(HealthDay News) — Semuloparin, a hemisynthetic, ultra-low-molecular-weight heparin, reduces the incidence of thromboembolic events in cancer patients receiving chemotherapy, with no increased risk of a major bleeding event, according to a study published in the Feb. 16 issue of the New England Journal of Medicine.
Giancarlo Agnelli, M.D., of the University of Perugia in Italy, and colleagues conducted a double-blind, multicenter trial in patients with metastatic or locally advanced solid tumors who were beginning to receive a course of chemotherapy. Patients were randomly assigned to receive either subcutaneous semuloparin (20 mg once daily; 1,608 patients) or placebo (1,604 patients) until there was a change of chemotherapy regimen.

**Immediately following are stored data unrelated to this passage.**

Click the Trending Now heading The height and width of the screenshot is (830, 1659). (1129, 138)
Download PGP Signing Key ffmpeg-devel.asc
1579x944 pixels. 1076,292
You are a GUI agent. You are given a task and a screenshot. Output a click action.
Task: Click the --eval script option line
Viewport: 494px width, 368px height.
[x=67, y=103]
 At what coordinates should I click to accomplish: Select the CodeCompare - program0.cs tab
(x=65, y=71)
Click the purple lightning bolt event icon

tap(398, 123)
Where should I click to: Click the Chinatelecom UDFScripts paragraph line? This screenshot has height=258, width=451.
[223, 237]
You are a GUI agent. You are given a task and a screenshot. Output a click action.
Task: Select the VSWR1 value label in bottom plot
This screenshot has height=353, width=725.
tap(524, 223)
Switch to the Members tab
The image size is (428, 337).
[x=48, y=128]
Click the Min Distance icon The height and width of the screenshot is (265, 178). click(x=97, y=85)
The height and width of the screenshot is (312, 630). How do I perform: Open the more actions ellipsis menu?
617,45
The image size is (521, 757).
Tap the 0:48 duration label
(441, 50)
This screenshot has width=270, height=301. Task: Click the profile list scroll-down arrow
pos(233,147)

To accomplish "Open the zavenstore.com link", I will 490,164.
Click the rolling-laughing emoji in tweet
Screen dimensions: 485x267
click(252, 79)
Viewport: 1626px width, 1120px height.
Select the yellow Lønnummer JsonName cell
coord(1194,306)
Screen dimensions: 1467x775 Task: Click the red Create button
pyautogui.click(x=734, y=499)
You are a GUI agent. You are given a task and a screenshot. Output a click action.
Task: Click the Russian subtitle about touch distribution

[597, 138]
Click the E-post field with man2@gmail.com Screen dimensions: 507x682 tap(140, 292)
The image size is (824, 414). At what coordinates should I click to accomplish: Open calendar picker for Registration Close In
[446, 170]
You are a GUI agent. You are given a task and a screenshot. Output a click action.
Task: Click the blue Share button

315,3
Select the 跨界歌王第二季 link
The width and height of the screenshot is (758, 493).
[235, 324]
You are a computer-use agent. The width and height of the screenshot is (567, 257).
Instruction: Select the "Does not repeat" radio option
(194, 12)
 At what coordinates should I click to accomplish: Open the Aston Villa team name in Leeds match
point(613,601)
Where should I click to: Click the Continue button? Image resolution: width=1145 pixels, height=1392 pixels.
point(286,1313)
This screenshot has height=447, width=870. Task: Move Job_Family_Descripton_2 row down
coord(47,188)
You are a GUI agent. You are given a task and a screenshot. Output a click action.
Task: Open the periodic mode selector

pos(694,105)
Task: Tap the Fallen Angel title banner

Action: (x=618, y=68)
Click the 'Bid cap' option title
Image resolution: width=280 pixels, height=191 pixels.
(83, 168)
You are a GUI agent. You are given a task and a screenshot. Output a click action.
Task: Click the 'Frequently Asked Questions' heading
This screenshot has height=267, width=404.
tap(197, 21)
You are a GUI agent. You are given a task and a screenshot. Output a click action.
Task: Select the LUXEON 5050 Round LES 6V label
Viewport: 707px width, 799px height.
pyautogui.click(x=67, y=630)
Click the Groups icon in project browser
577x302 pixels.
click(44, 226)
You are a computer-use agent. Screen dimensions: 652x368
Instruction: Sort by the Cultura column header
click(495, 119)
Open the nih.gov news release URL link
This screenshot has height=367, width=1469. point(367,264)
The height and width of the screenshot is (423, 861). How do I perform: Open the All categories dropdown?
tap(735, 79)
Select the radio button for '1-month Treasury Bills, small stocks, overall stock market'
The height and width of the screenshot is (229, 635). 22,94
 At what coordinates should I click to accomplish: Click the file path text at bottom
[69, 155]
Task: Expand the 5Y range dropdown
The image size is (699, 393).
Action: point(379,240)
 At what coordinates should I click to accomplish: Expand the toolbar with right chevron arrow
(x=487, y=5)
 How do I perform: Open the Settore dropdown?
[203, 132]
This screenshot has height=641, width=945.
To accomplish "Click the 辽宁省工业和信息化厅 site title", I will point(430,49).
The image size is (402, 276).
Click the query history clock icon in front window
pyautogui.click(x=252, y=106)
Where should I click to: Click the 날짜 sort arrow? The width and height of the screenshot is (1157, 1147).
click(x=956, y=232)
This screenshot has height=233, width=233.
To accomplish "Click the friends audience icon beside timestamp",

The researchers found that, during a mean treatment duration of 3.5 months, venous thromboembolism occurred in significantly fewer patients receiving semuloparin versus placebo (1.2 versus 3.4%; hazard ratio [HR], 0.36; P<0.001). There was consistent efficacy among subgroups defined by origin and stage of cancer, and by baseline risk of venous thromboembolism. The incidence of clinically relevant bleeding was 2.8 and 2.0% in the semuloparin and placebo groups, respectively (HR, 1.40; 95% confidence interval [CI], 0.89 to 2.21) with major bleeding occurring in 1.2% of patients receiving semuloparin and 1.1% receiving placebo (HR, 1.05; 95% CI, 0.55 to 1.99). All other adverse events had similar incidences in the two study groups.
“Semuloparin reduces the incidence of thromboembolic events in patients receiving chemotherapy for cancer, with no apparent increase in major bleeding,” the authors write.
The study was funded by Sanofi; several authors disclosed financial relationships with pharmaceutical companies, including Sanofi.